While on the subject of Will Hay, I was compelled to return to 'Ask a Policeman' - an old favourite of mine. Along with 'Where's that Fire' and 'Oh, Mr Porter', it is, in my opinion, one third of Hay's top triumvirate of film.
This time, Hay and his sidekicks (the old one - Moore Marriott and the fat lad - Graham Moffatt) are useless thieving policemen in a sleepy village. After they get mixed up with a smuggling ring the film finishes in a magnificent chase through the southern English countryside into London. It is really only during this chase that any potential history appears. Obviously, Hay and friends don't depict what it was really like to be in the police force in the 1930s. Having said that though, the famous speed trap scene does encourage you to think about how traffic crime was managed before speed cameras.
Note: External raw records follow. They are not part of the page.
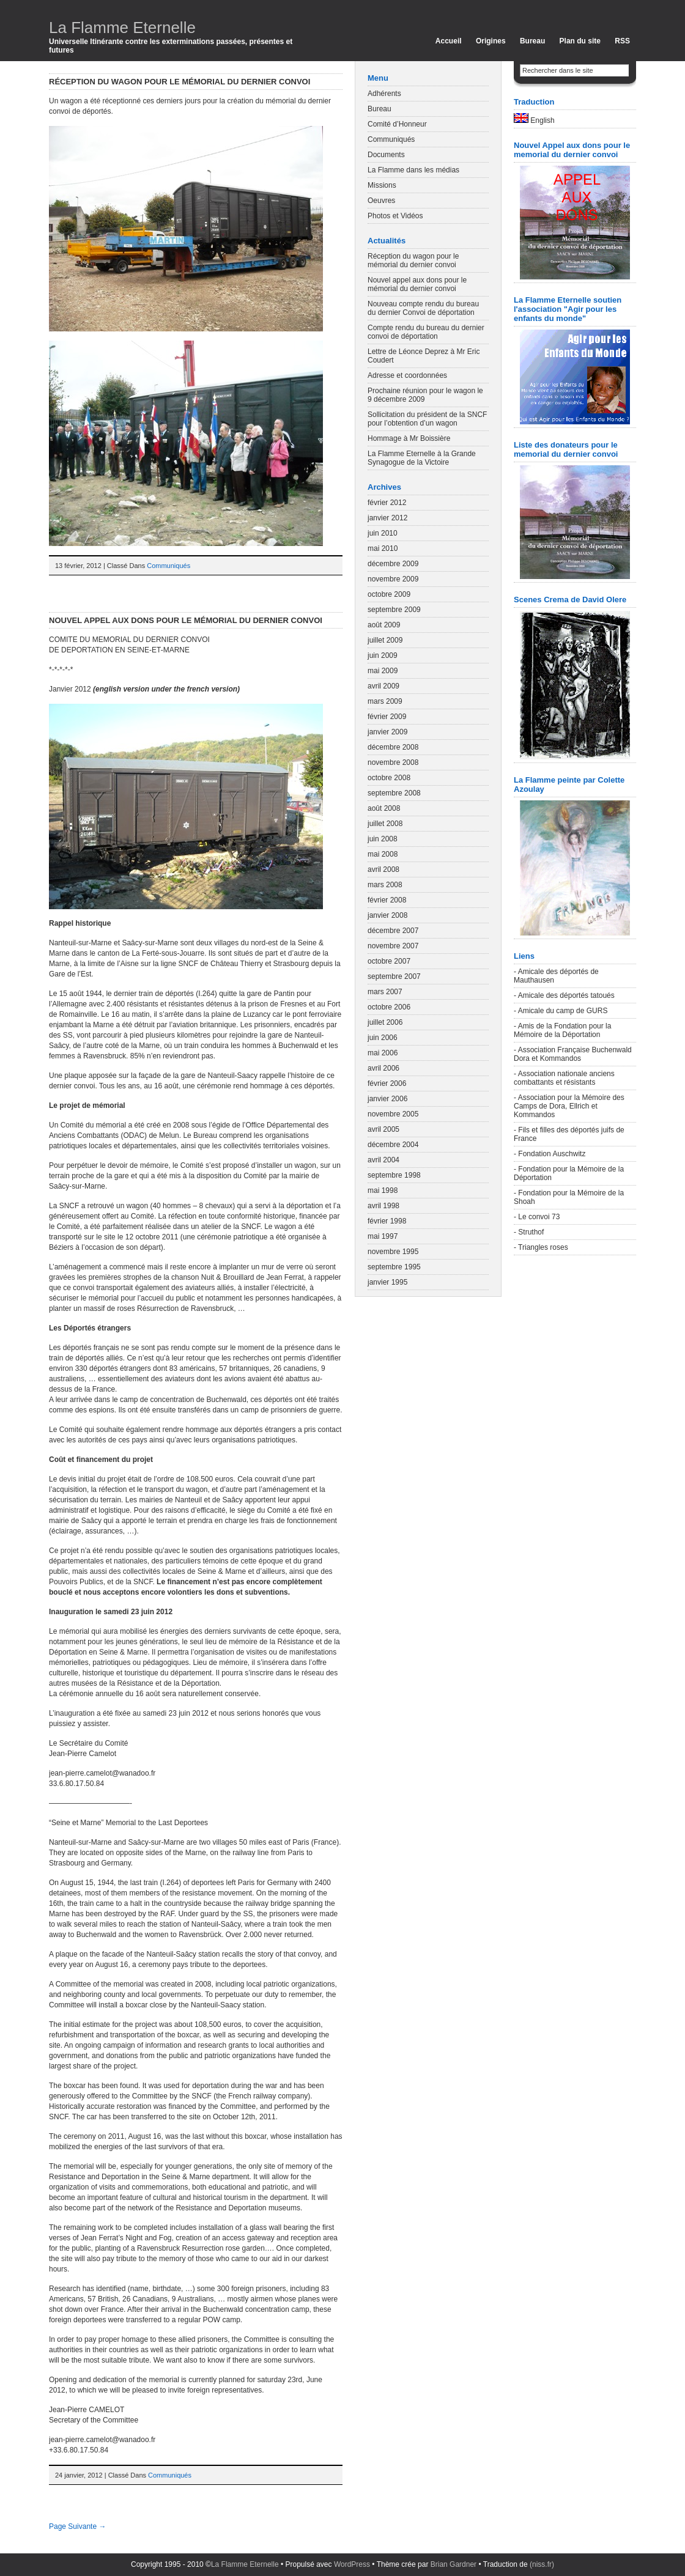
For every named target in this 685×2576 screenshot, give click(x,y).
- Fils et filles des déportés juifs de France (569, 1134)
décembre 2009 (393, 563)
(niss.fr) (542, 2564)
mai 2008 (383, 854)
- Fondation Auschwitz (549, 1154)
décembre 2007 (393, 930)
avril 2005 (383, 1129)
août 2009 (384, 625)
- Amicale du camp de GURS (560, 1010)
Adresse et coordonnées (407, 375)
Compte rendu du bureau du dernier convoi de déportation (426, 332)
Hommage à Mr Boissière (409, 438)
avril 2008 (383, 869)
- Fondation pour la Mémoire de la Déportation (569, 1173)
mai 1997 (383, 1236)
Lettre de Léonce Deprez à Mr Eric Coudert (424, 355)
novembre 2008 (393, 762)
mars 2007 (385, 991)
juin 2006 (383, 1037)
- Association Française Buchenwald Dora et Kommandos (573, 1054)
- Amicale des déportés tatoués (564, 995)
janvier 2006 (387, 1098)
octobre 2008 (389, 777)
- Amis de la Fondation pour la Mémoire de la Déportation (562, 1030)
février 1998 (387, 1221)
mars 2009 (385, 701)
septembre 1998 (394, 1175)
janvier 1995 (387, 1282)
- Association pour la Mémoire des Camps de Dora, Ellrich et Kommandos (569, 1106)
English (534, 119)
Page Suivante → (77, 2526)
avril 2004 (383, 1160)
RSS (622, 41)
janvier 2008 (387, 915)
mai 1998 (383, 1190)
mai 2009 (383, 670)
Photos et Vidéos (395, 216)
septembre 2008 (394, 793)
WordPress (352, 2564)
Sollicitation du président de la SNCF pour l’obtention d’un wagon (427, 418)
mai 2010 (383, 548)
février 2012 (387, 502)
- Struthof (529, 1232)
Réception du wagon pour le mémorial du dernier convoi (179, 81)
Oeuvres (381, 200)
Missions (382, 185)
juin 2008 (383, 839)
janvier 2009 (387, 732)
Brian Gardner (453, 2564)
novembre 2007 (393, 946)
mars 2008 (385, 884)
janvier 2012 (387, 518)
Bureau (532, 41)
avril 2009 (383, 686)
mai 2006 (383, 1053)
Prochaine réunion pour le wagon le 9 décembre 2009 (425, 395)
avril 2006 (383, 1068)
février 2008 (387, 900)
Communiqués (168, 565)
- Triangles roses (541, 1247)
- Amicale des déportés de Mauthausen (556, 975)
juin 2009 (383, 655)
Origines (491, 41)
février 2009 (387, 716)
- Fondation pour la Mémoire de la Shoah (569, 1197)
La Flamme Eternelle (122, 27)
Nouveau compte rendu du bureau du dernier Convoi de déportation (423, 308)
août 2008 (384, 808)
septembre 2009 (394, 609)
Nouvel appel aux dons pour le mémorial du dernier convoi (185, 620)
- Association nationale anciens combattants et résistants (564, 1078)
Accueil (448, 41)
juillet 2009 (385, 640)
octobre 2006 (389, 1007)
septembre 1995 (394, 1267)
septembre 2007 (394, 976)
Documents (386, 154)
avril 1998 (383, 1205)
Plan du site (580, 41)
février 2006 (387, 1083)
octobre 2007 (389, 961)
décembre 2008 (393, 747)
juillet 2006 (385, 1022)
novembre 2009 (393, 579)
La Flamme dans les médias (413, 170)
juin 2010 (383, 533)
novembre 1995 (393, 1251)
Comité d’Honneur (397, 124)
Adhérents (384, 93)
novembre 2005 (393, 1114)
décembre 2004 (393, 1144)
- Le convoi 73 (537, 1216)
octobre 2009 (389, 594)
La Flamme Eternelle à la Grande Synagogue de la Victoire (422, 458)
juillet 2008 (385, 823)
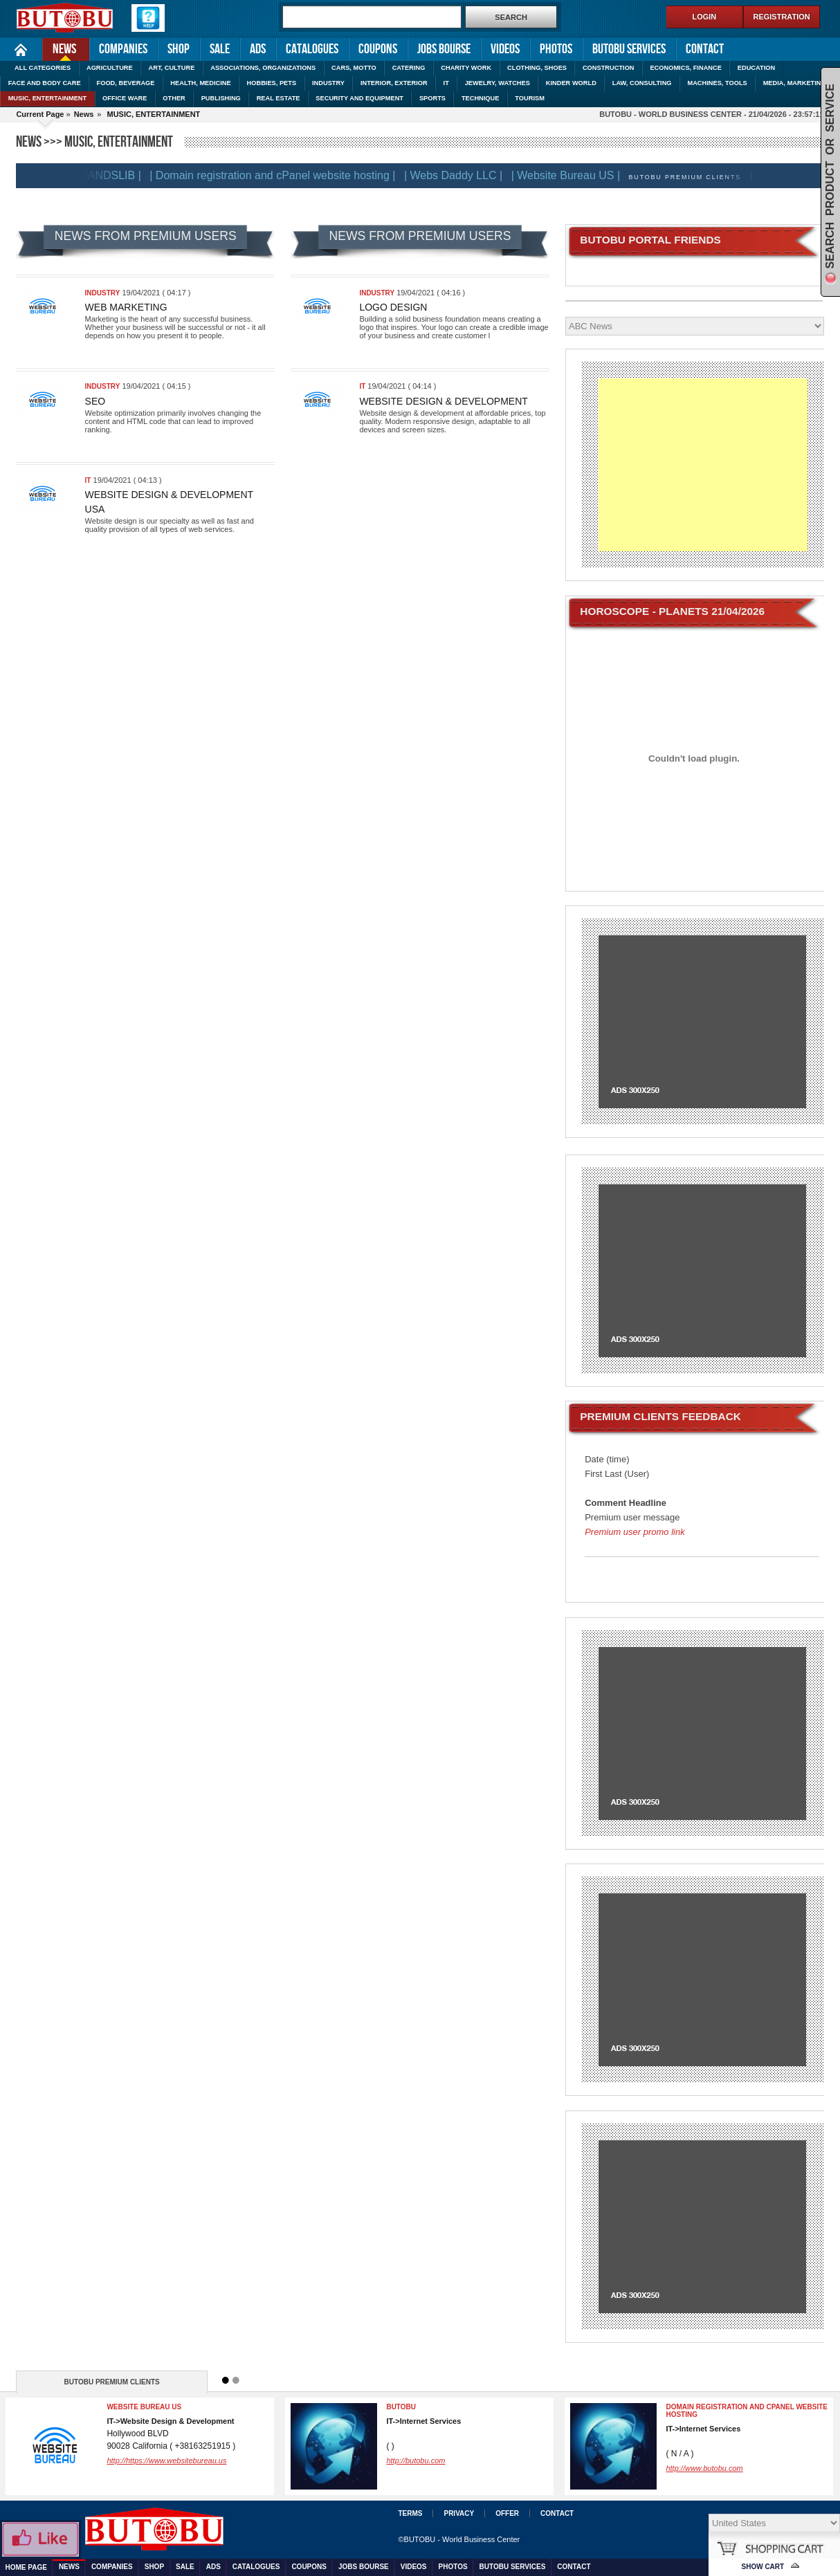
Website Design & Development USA (169, 502)
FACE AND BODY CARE (44, 83)
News (59, 48)
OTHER (174, 98)
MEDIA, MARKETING (794, 83)
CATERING (409, 67)
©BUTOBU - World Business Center (459, 2539)
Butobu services (629, 49)
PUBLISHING (221, 98)
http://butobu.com (415, 2460)
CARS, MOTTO (353, 67)
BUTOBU (401, 2407)
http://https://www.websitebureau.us (166, 2460)
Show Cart (763, 2566)
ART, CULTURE (172, 67)
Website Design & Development (443, 401)
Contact (705, 49)
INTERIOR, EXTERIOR (394, 83)
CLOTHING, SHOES (537, 67)
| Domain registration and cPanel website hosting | (281, 175)
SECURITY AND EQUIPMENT (359, 98)
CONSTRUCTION (608, 67)
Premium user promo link (635, 1532)
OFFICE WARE (124, 98)
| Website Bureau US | (574, 175)
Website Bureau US (144, 2407)
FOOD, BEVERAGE (126, 83)
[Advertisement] (703, 464)
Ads (258, 49)
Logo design (393, 307)
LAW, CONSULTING (642, 83)
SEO (95, 401)
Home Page (21, 49)
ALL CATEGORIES (43, 67)
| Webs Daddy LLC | (462, 175)
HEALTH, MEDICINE (200, 83)
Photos (556, 49)
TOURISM (530, 98)
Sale (220, 49)
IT (446, 83)
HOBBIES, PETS (272, 83)
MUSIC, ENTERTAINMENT (47, 98)
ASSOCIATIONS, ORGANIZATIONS (263, 67)
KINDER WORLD (571, 83)
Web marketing (126, 307)
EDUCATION (756, 67)
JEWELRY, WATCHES (497, 83)
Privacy (459, 2513)
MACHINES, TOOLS (717, 83)
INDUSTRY (328, 83)
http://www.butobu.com (704, 2468)
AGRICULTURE (109, 67)
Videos (505, 49)
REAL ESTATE (278, 98)
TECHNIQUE (481, 98)
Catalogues (312, 49)
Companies (123, 49)
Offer (507, 2513)
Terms (410, 2513)
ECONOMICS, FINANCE (685, 67)
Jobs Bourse (444, 49)
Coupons (377, 49)
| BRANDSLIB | (112, 175)
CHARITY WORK (466, 67)
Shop (178, 49)
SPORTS (432, 98)
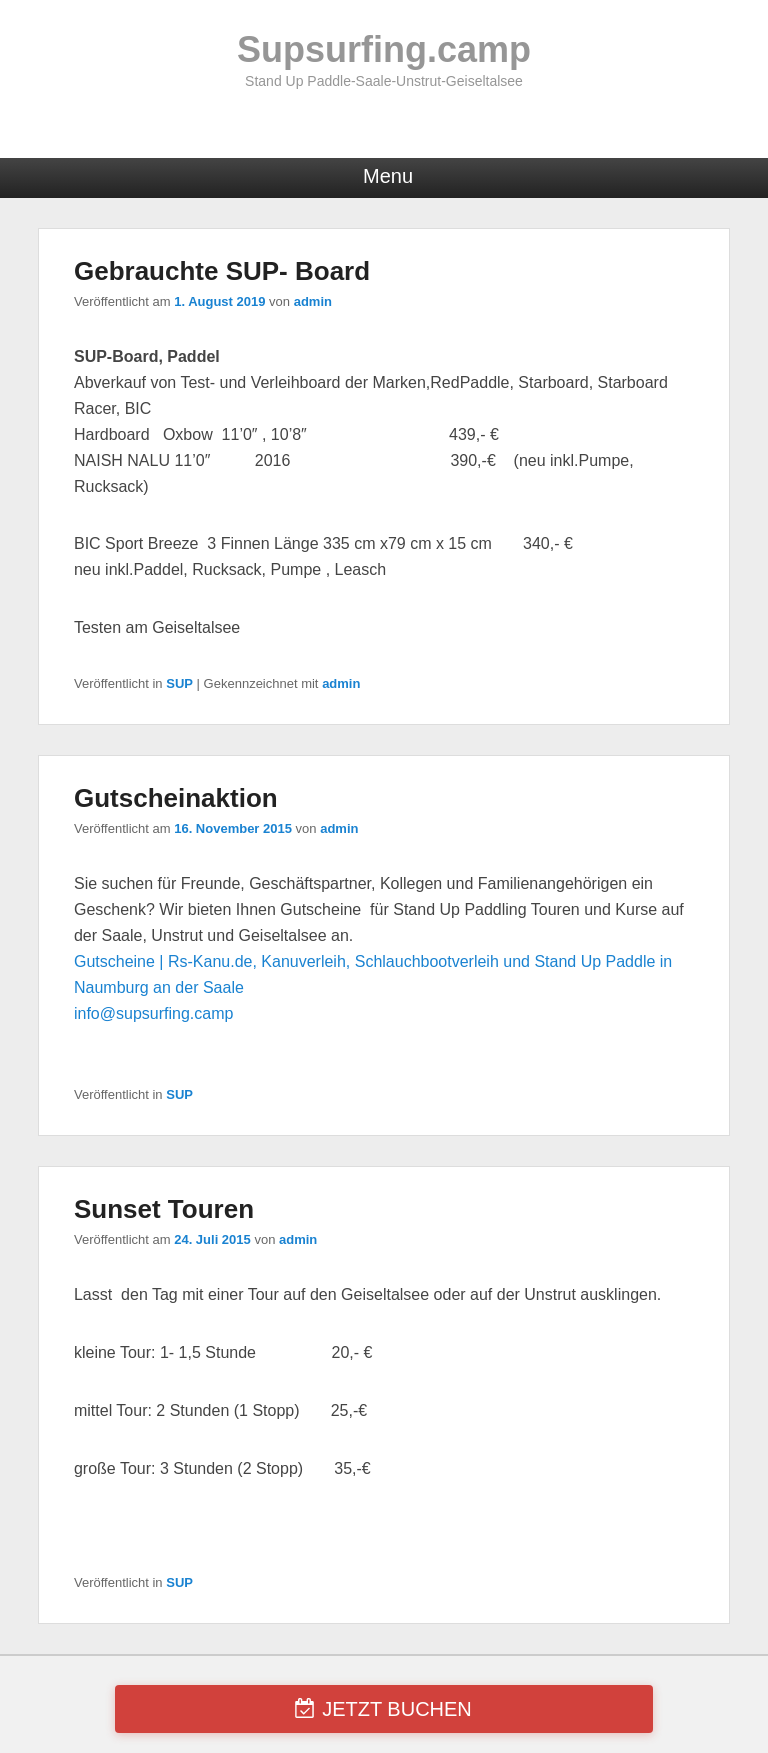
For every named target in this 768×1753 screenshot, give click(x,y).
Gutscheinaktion (176, 798)
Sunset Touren (164, 1209)
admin (313, 301)
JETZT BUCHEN (397, 1709)
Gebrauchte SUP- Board (222, 271)
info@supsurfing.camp (153, 1013)
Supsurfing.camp (384, 49)
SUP (179, 683)
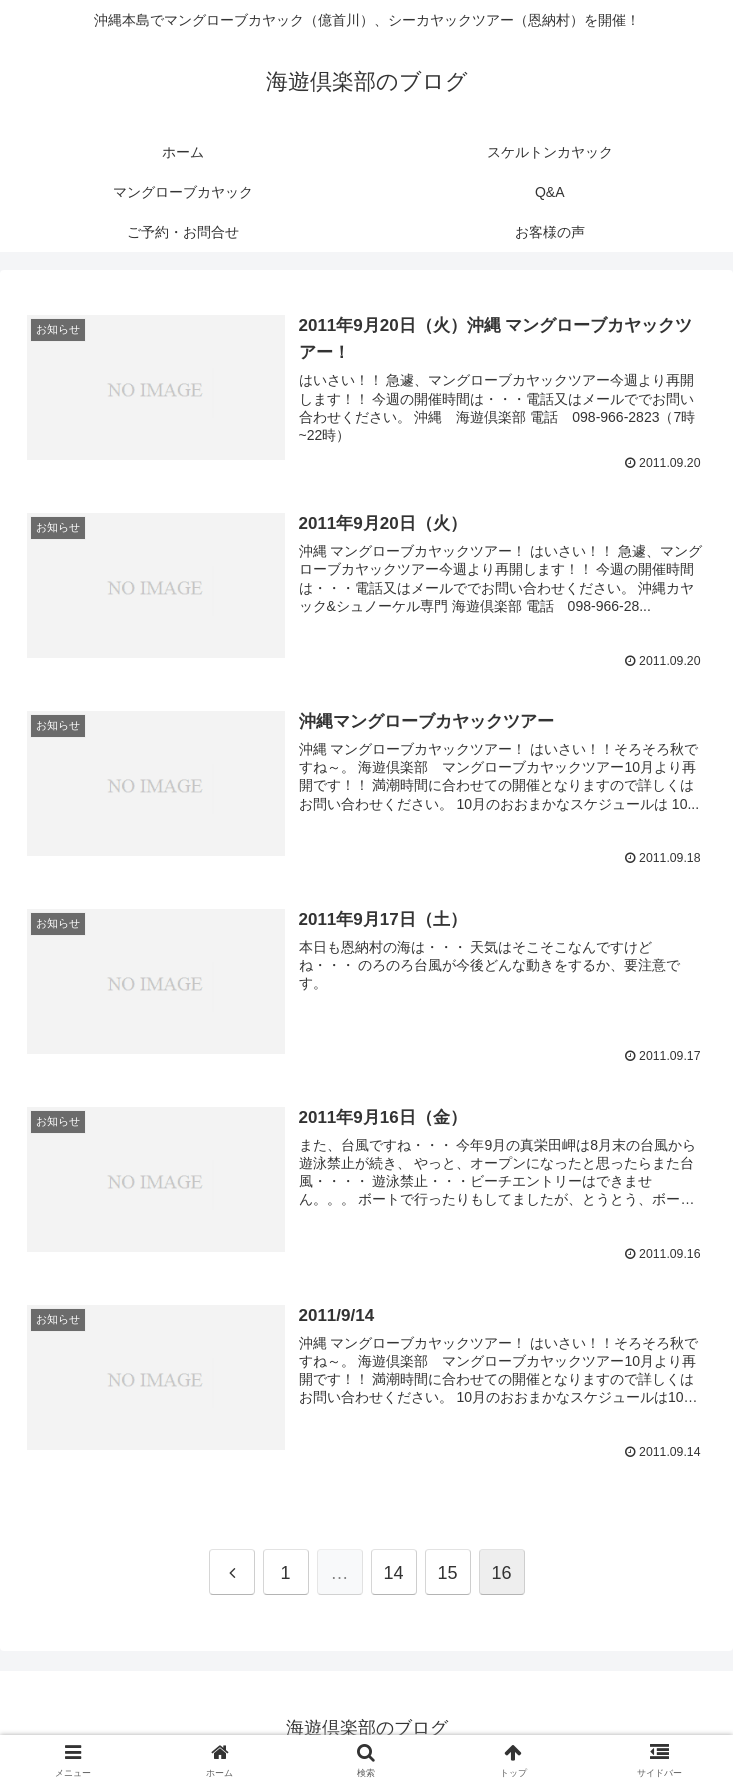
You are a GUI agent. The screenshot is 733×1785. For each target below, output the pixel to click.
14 (393, 1572)
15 (447, 1572)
The chase begins in the depths of the Home Counties, in the middle of the night. The most notable thing about these scenes is the sheer darkness. I have never seen a road as dark as those depicted in this film. At one point the smugglers turn off the lights on their lorry in an attempt to shake the policemen off. Sure enough, the lorry disappears from sight. It's so hard to imagine this. I'm sure that there are still pockets of total darkness in the UK - but I can't say that I've ever seen one. Although I'm not a one for getting out and camping in the wilds. Center Parcs is the closest I get to the great outdoors. But you can see that there are no street lights and no glow from neighbouring towns. I'll bet that this is not the case at this location now - there will probably be a permanent orange glow in the sky from the direction of London.
When the chase reaches suburban London, Hay commandeers a Routemaster bus and pursues the villains along busy streets. Here we do get some old street views - but tantalisingly few. The finale takes place at Brooklands race track in the middle of a race. I'm guessing that this must be a golden scene for vintage racing car aficionados The cars certainly look very different to F1 versions. Not that I take much notice so I'm not really qualified to comment. I find motor racing the height of stupidity - all those resources wasted in driving round in circles - barmy! Why should I struggle back from the local shops on a Saturday morning trying to be 'green' by shopping locally and leaving my car at home when F1 is allowed to happen? But I suppose I feel a little bit affectionate towards Brooklands as a lost symbol of early 20th century leisure architecture. Well, here, again just a tantalising glimpse is offered of early modern life.